There is a healthy selfishness in sharing driven by the fact it saves us money. Why buy something outright when you can hire it for the short period you need it at a fraction of the cost?
Everything from motor vehicles to homes, from childcare to jobs and from clothes to dogs is part of the sharing economy, as those behind it like to call it.
Instead of wasting a fortune on buying something like a car, people are learning to use them – and pay for them – only when they need to.
It is estimated that this ‘pay-as-you-live’ market is now worth more than £20bn a year in Britain. So why has this market grown in recent years – is it simply a result of the economic crisis or is there something more at play?
‘The technology that people have in their hands, virtually 24 hours a day, has just made sharing very simple, very convenient and very accepted,’ said Mark Walker, general manager of Zipcar UK, the pay-as-you-drive club which has more than 1,500 cars available by the hour across London, Oxford, Bristol and Cambridge.
Its customers pay from £5 an hour to use a car when they want one using a swipe card or a mobile phone app.
Mr Walker said attitudes have changed when it comes to parting with hard-earned cash.
‘People have really cottoned on to the fact that you save a lot of money this way as well, particularly for items that might be very expensive to buy, like a car or like a designer dress that you use relatively infrequently. People are being much more savvy when making those kind of financial decisions.’
Those people include X Factor judges. Tulisa recently took to the stage of the show wearing a Jovani sequined designer dress which costs about £1,200.
But even extravagant pop stars know a deal when they see one – Tulisa had in fact rented the garment from hire site Girl Meets Dress for a mere £49.
Benita Matofska is the chief sharer at The People Who Share movement, which has organised Global Sharing Day following the success of its national sharing day in Britain in the summer. She said a network of 60m people in almost 150 countries will be involved on Wednesday along with 161 partner organisations, including Marks & Spencer.
Between 1pm and 2pm on Wednesday, sharers worldwide will be able to take part in ‘ The Greatest Share on Earth’, an attempt to get as many people sharing something across the globe within the space of one hour.
Ms Matofska said she saves £20,000 a year through sharing. In the summer, she swapped her home in Brighton with a family in Italy for a free holiday. Had she rented the Italian farmhouse, it would have cost £2,800 a week.

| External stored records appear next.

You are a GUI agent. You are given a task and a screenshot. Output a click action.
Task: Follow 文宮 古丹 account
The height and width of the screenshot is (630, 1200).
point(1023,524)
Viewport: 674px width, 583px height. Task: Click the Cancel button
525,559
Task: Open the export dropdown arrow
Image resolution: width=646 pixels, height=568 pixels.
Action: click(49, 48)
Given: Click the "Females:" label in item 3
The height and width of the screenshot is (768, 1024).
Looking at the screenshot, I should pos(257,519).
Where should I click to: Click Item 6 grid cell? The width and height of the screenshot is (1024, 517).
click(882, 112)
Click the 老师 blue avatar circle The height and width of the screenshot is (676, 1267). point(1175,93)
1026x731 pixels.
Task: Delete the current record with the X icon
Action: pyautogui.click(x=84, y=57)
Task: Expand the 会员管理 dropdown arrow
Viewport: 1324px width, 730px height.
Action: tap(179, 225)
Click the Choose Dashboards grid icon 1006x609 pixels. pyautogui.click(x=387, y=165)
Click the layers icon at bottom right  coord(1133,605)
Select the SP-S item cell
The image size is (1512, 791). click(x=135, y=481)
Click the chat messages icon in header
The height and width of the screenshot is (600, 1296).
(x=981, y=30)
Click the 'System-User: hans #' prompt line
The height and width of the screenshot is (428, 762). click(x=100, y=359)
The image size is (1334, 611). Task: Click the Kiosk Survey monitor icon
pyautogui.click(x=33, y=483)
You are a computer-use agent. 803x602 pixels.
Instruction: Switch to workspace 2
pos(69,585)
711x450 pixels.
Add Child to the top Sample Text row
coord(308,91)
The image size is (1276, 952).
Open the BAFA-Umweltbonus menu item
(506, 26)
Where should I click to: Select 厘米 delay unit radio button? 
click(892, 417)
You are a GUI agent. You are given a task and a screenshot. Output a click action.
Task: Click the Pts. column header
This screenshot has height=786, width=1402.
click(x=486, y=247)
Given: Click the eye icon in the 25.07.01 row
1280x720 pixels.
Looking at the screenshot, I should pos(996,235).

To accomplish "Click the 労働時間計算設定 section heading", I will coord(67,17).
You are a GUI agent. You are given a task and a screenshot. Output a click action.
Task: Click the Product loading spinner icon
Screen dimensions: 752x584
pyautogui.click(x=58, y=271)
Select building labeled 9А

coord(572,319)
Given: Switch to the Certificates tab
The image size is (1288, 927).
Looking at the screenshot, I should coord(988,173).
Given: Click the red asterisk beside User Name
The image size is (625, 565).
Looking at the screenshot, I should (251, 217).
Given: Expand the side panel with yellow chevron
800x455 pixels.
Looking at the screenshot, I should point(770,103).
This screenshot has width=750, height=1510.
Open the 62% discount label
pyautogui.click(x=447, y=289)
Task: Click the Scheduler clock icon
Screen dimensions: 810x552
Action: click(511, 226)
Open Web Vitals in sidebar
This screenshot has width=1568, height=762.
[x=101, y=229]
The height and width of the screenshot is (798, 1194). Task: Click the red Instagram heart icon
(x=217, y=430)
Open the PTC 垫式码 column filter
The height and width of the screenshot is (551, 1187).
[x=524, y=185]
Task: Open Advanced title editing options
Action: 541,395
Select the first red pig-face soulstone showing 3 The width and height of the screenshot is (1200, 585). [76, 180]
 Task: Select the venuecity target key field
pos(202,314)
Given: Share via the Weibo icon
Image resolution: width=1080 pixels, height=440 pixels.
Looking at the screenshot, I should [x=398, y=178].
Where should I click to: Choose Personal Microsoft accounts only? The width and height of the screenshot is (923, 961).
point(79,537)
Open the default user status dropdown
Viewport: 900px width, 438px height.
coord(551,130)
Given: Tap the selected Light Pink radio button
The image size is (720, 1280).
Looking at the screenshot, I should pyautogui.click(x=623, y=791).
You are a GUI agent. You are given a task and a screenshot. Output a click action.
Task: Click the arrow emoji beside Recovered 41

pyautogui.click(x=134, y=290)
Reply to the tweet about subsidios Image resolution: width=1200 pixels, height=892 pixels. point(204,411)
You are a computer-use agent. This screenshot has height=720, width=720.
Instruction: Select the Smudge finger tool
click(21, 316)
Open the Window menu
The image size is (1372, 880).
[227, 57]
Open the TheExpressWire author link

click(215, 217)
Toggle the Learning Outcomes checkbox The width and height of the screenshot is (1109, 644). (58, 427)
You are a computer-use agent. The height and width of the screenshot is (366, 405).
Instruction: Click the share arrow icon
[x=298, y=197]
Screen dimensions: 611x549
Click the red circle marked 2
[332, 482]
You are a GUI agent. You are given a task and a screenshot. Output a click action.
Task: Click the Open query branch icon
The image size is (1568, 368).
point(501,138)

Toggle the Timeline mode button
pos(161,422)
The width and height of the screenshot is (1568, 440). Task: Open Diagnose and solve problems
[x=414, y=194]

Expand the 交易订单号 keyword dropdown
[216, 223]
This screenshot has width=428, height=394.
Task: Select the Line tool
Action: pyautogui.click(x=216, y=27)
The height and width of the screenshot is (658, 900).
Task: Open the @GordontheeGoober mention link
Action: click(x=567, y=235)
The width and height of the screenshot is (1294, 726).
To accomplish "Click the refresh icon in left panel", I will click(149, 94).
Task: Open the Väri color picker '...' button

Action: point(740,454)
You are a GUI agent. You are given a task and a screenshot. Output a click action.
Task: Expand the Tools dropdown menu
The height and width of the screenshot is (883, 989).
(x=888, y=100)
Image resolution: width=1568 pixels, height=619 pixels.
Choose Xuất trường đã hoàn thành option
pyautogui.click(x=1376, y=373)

‘Sharing is a way to save money, to make money, to find friends and to have fun doing it,’ she told Metro.
‘Sharing is a smarter way to live. These are tough times for everybody, people are really struggling right now. Sharing is a way you can do so much more with less.’
Despite the initial motive being a financial one, sharers find the process itself enjoyable, she said.
‘What motivates people to share for the first time is money. But what’s really interesting is that the second time they do it it’s absolutely for the experience.
The experience is far better, far more interesting and just far more human.’
Mr Walker believes people today have a different relationship with the devices and services they use.
‘In the past, a very tried and tested way of demonstrating your place in the world, your status, if you like, was through products you might own,’ he said.
‘And a car, of course, has been a classic example of that over the years. Now though, and particularly amongst younger people, what they’re much more interested in is the experiences they have – the things they do – and sharing those experiences through the likes of Facebook with all their friends around the world. It’s not so much about the car that you own, it’s about the journey you’re going on and the reasons you’re going there. People value experience a great deal more today, rather than simple product ownership.’
Ms Matofska said big companies will have to get on board or face losing customers, pointing to moves already made by vehicle hire companies such as Hertz and Avis to move into the car-sharing market. They are not the only ones who must ready themselves for change.
‘I’m no maths genius but we have a planet of finite resources, they are going to run out,’ she said. ‘We’ve got a growing population. What that means is we are going to have to share to survive.’